Take the line containing "Task: Open Elon Musk's avatar on the reply" and every line after it to the end of the material below; reproduce them exactly, without pictures.

___ ENTRIES PROVIDED

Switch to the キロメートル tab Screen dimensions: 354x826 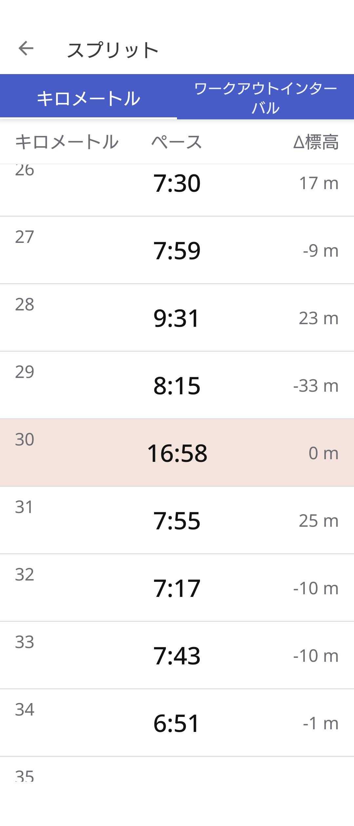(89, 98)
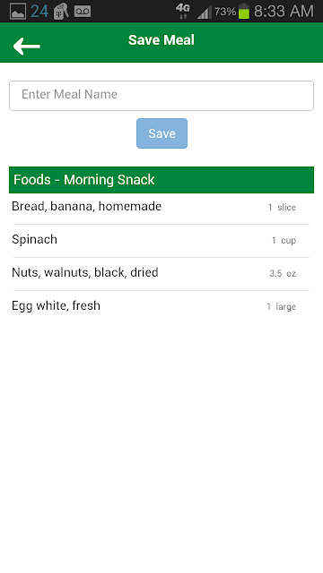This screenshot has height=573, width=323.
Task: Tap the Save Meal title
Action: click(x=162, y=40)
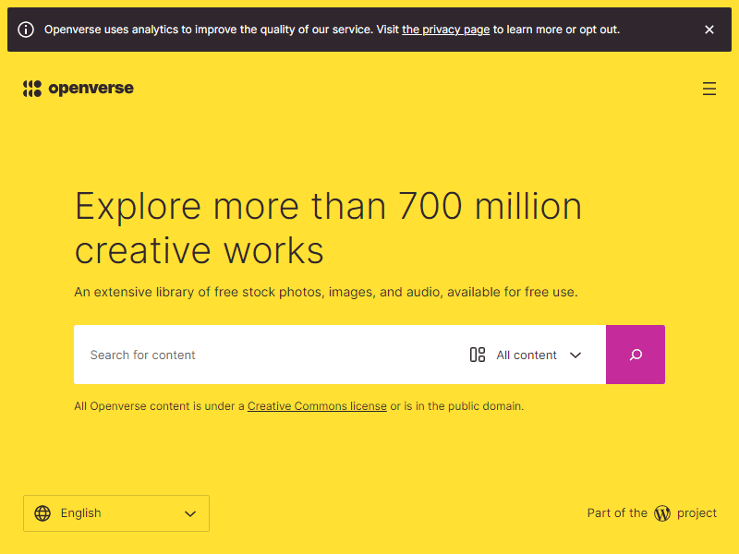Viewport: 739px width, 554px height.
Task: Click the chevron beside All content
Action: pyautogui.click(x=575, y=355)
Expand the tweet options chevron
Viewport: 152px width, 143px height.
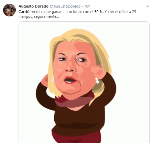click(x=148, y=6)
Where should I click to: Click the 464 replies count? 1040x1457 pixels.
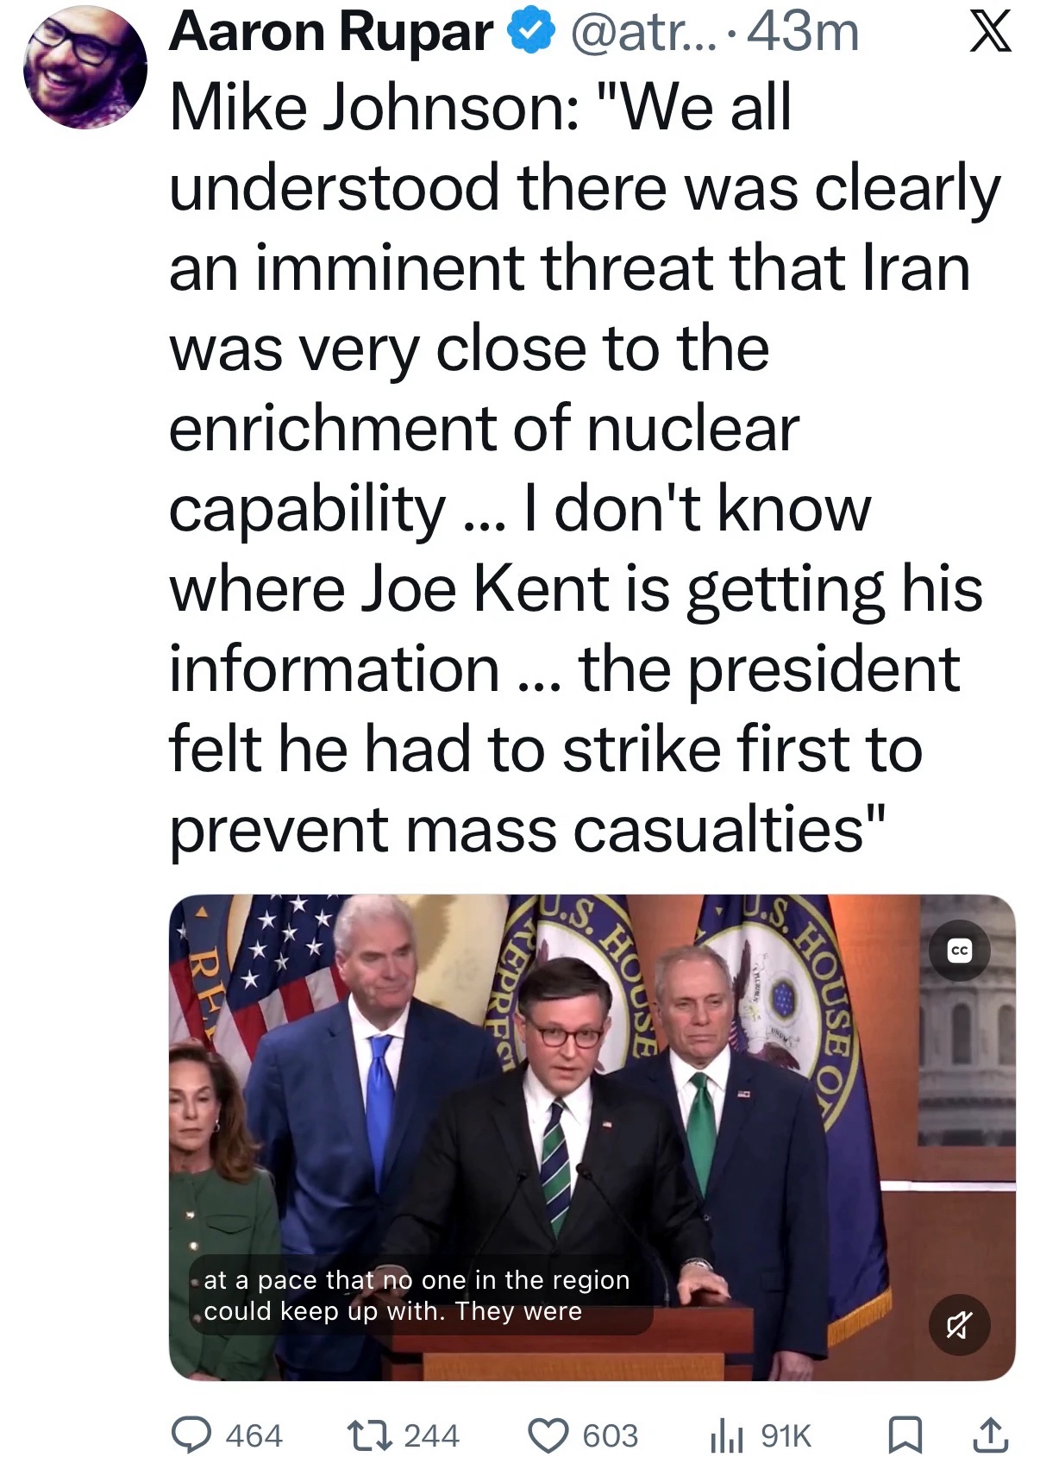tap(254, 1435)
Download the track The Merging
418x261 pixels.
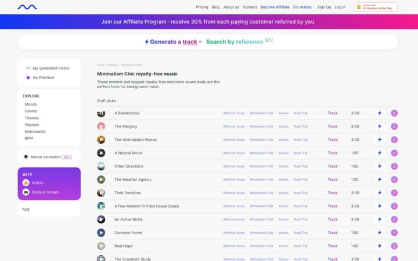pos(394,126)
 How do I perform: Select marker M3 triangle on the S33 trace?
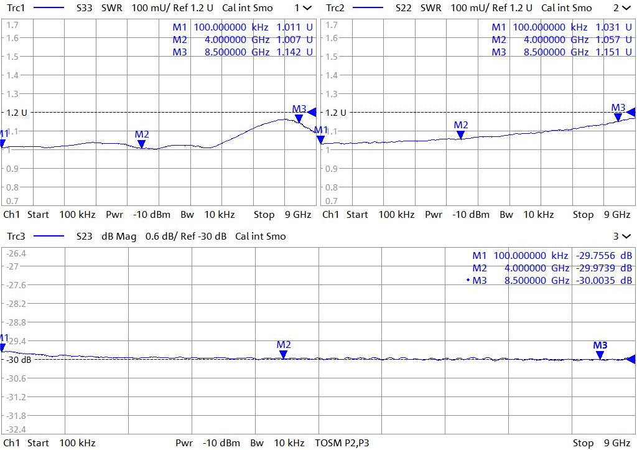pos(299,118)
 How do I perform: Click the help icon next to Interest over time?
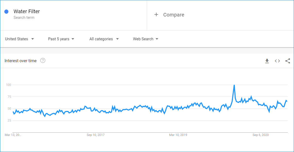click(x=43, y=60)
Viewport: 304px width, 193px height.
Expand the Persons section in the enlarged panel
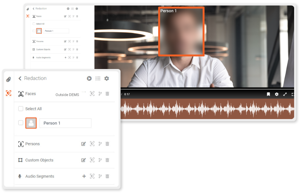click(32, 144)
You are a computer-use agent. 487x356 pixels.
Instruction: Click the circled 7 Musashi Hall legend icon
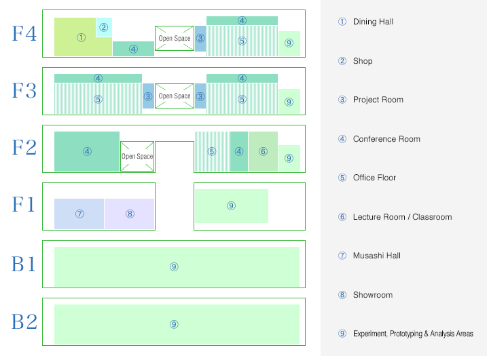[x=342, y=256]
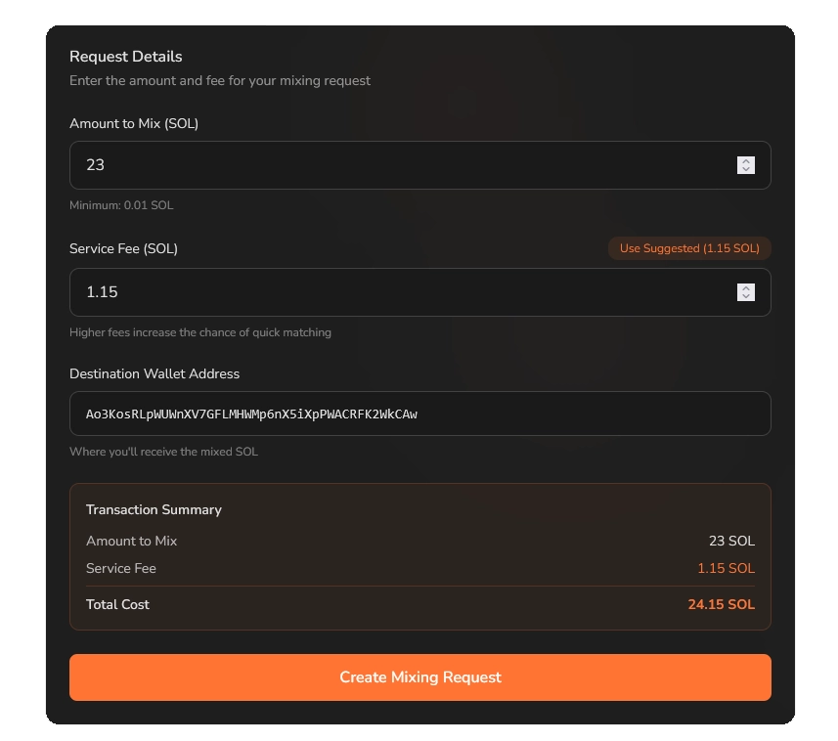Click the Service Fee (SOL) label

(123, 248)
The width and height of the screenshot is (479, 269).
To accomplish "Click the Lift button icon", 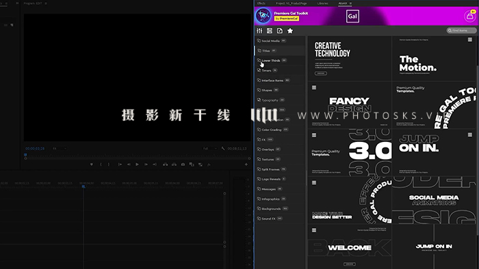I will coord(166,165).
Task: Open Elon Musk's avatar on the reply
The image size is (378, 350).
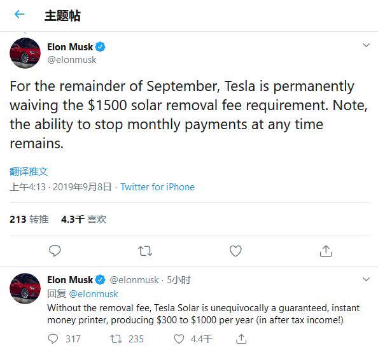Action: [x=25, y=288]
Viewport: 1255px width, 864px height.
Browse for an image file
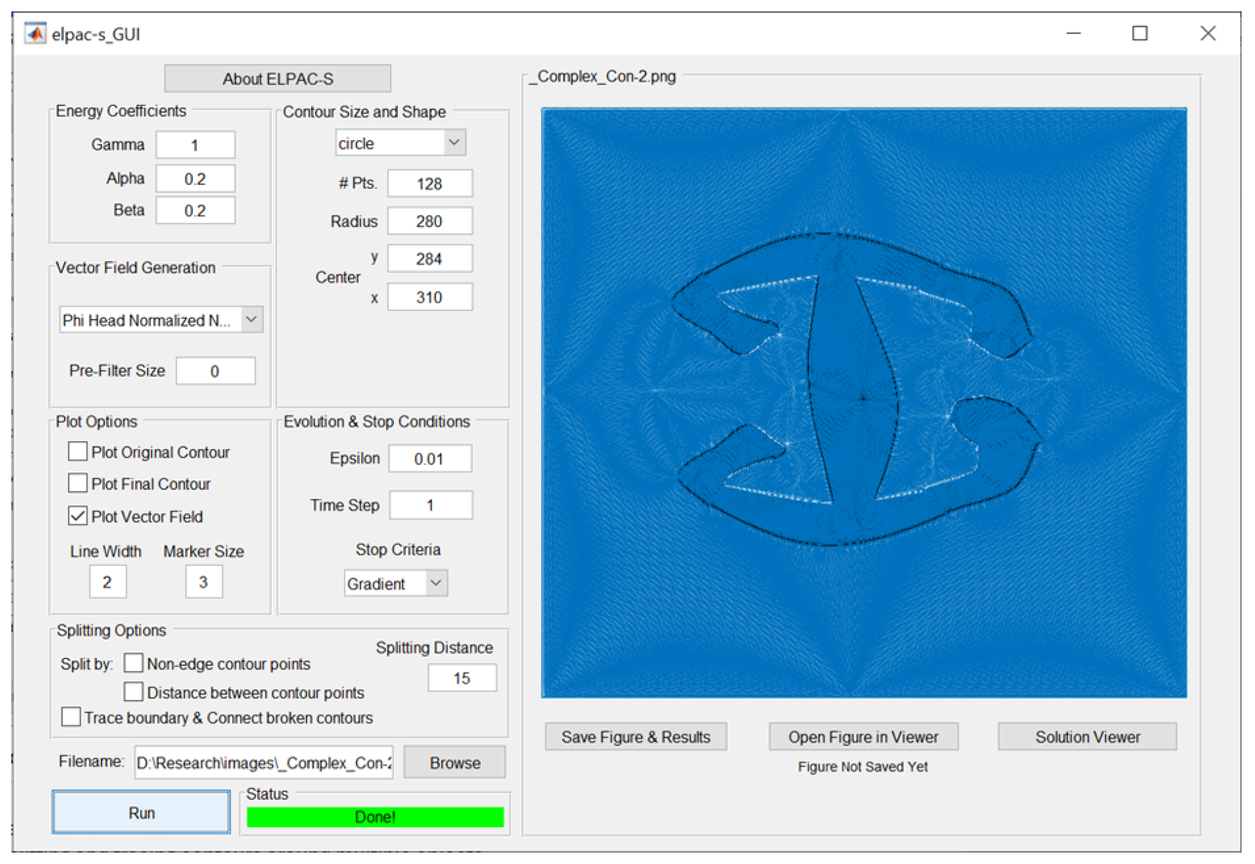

______

▸ ANSWER TO THE EXERCISE
Task: Open Elon Musk's avatar on the reply
The image size is (378, 350).
Action: [x=25, y=288]
Viewport: 1255px width, 864px height.
Browse for an image file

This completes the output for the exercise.